Let's talk about weather
Le nuvole hanno coperto il sole, i colori delle cose
si sono abbassati di un'ottava, tutt'a un tratto. Gli umori del tempo che cambiano
la configurazione esterna del divenire sono gli stessi che cambiano quella interna.
Nel mio animo c'è questa evidenza che separa - come
appartenenti a due dimensioni inconciliabili - le immagini di questo scorcio
di pianeta quando è soleggiato e quando invece è ombreggiato,
quando rifulge dell'abbraccio invadente del sole e quando invece n'è
abbandonato.
Metto la giacca, prendo le chiavi e m'inoltro in due mondi
diversi.
Potrei stare vivendo le vite di due esseri, che percorrano
sincronicamente gli stessi percorsi. Qual è quella parte di noi che,
permanendo, ci permette di indicarci come indubitabilmente noi, noi di certo,
noi e basta?
Di sicuro non quella che presiede agli umori.
Quando l'umore cambia per via interna, ovvero a causa
di un pensiero o di una interpretazione, abbiamo la sensazione di seguire quel
filo. Pecorriamo quel sentiero ben vigili a sovrintendere ogni minimo spostamento
d'aria e controllando il ritmo dei passi.

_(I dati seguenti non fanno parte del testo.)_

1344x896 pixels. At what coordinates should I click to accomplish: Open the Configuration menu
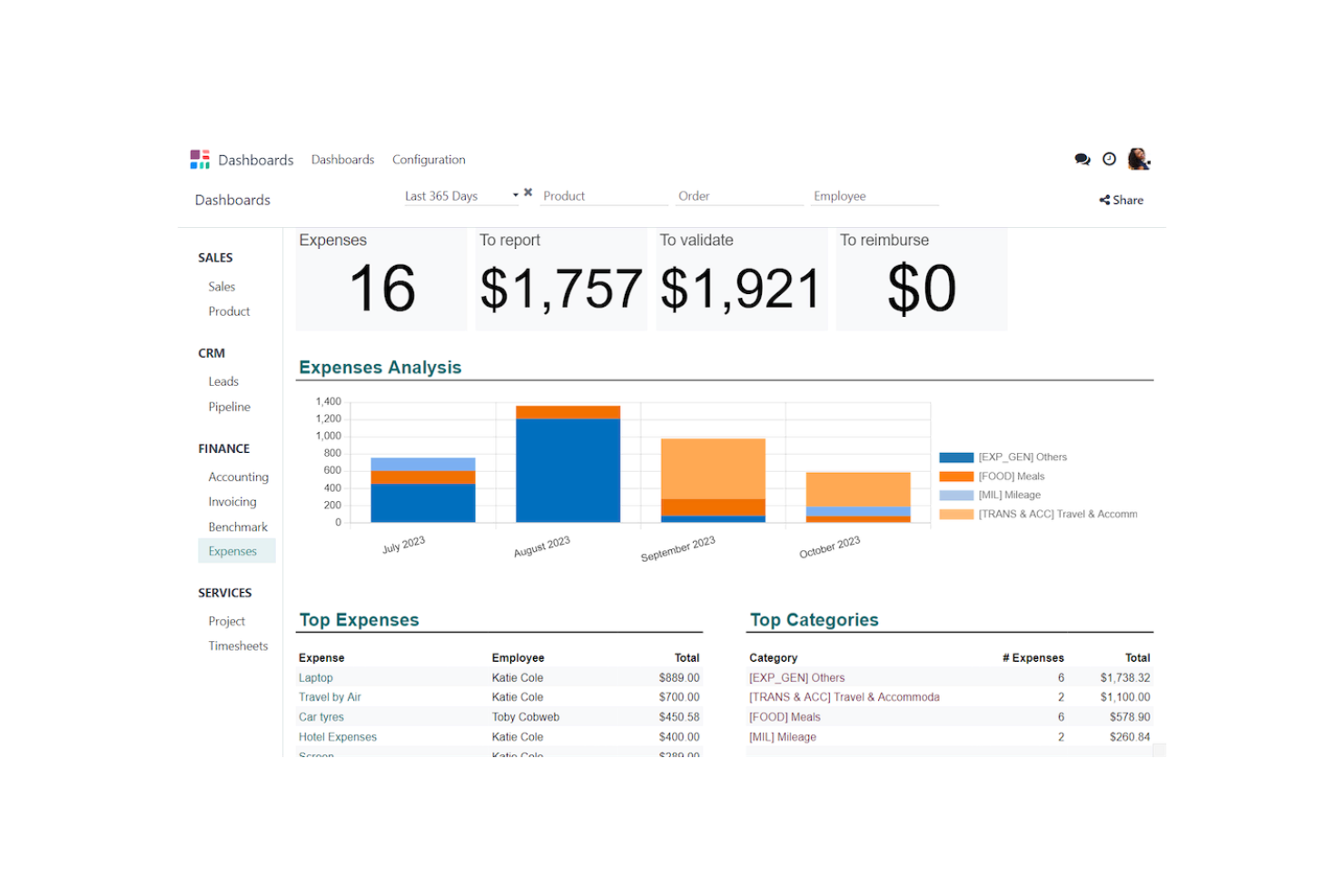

Poi giungiamo ad un'acquisizione che ci rallegrerà
o intristirà.
E diciamo: sono stato io.
Ma se procediamo circumnavigando dall'esterno gli eventi
delle nostra vita, come osservandola attraverso le vetrate continue e traslucide
d'un edificio sferico, vedremo il nostro corpo reagire a stimoli che non capiremo
e di cui ci sfuggirà portata e identità.
Guardare il cielo in uno di quei rapidi passaggi d'umore
è un po' lo stesso.
Stavamo andando ad un incontro d'amore; i raggi gioiosi del
mattino ci hanno accompagnato durante la colazione, le abluzioni, la rasatura,
la piacevole scelta degli abiti. Vi sono finestre in ogni stanza e in ogni angolo
confiniamo con la realtà; non c'è meandro del nostro umore in
cui le ragnatele nascoste della nostra indole non possano essere baciate dalla
luce.
Poi, mentre ci infiliamo i calzini, il sole cambia espressione.
Le pareti da gialle si fanno grigie, la strada che dalla finestra ci attirava
magneticamente adesso sembra un reperto neolitico buono per altre occasioni.

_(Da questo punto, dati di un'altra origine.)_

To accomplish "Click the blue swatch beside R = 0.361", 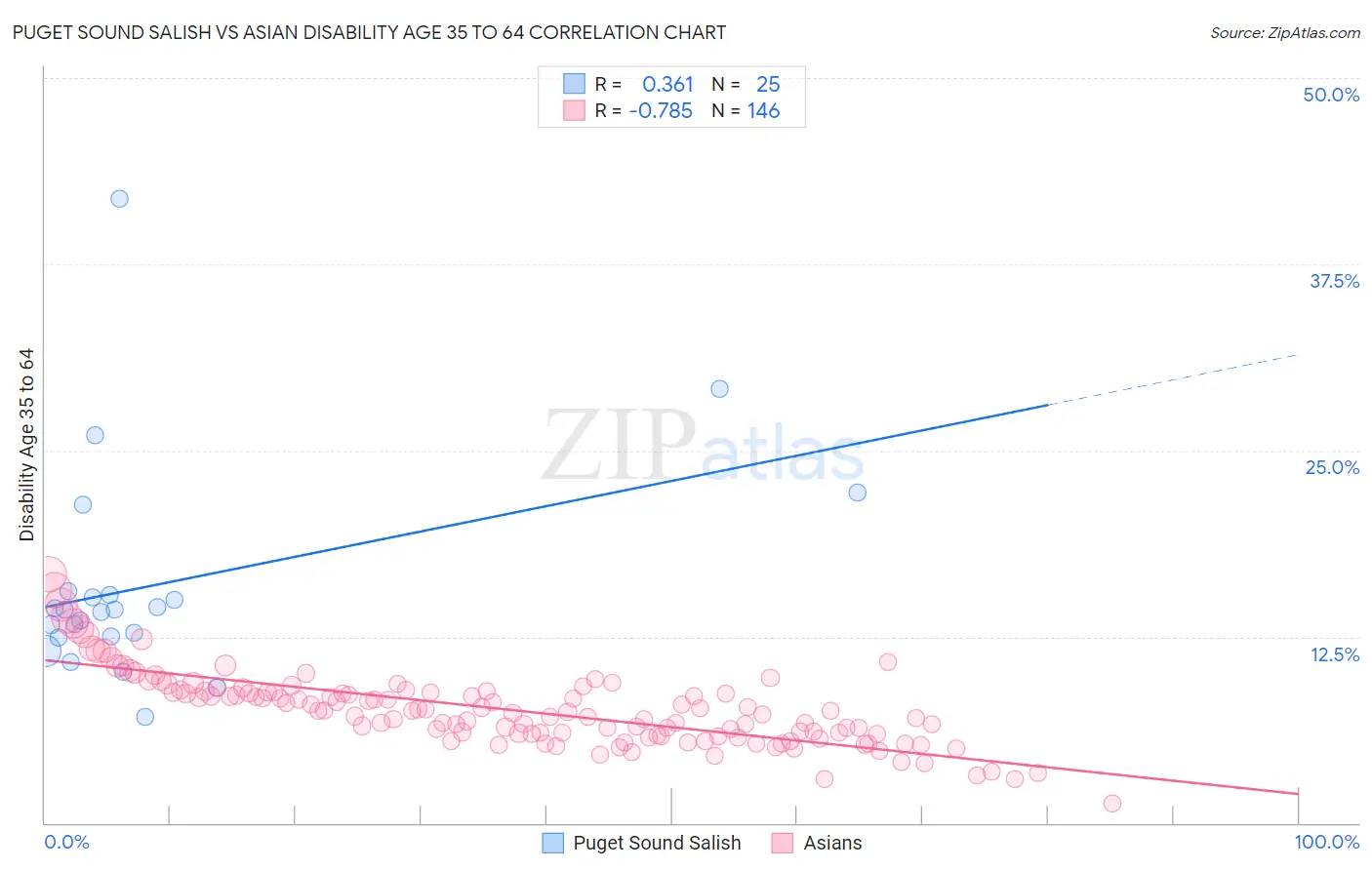I will tap(574, 84).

C'è qualcuno che vi aspetta da qualche parte, sì ma dove? e
perché?
Il fatto che sia giorno - e non ancora notte - appare quasi
innaturale; è un lusso inutile vedere in prospettiva, è una splendida
angoscia il fatto che non piova ancora.
E non c'è vento; ciò rende la visione ancora
più salda, e paga della sua fermezza.
Se semplicemente invitaste lei a casa vostra, a stare sul balcone ad osservare il giorno - tutto il giorno - scorrere via, traslare nella notte osmotizzandosi per silenziosi attimi invisibili? Vi piacerebbe avere la possibilità di guardar qualcuno che fa la stessa cosa che fate voi, e vi piacerebbe che quel qualcuno guardasse voi fare ciò che sta facendo pure lei. E' un'enorme presunzione, in fondo, star fermi nella propria unicità.
*Vedremmo* così gli enormi istanti senza suture o
bordi che - pure - tutti insieme e senza richiedere attenzione ci porteranno
alla fine del giorno.
Allo stesso modo in cui ci si concentra sul respiro, noi potemmo
concentrarci sulle visioni, sui colori. Potrebbero essere loro a dare andatura
al tempo.
E perché poi non arriviamo mai alla notte trionfalmente,
sapendo di avere acquisito altro spessore, di avere accresciuto l'anima di tempo,
che poi è quanto già eravamo?
Quando il sole va via all'improvviso, cogliendoti al culmine delle tue attività umane e svelandone la casualità dietro alla determinazione, capisci che il lavoro di esistere è più dolce dal di fuori. Lì sei uguale a ciò che vedi, e a ciò che senti, e riesci a riappropriartene.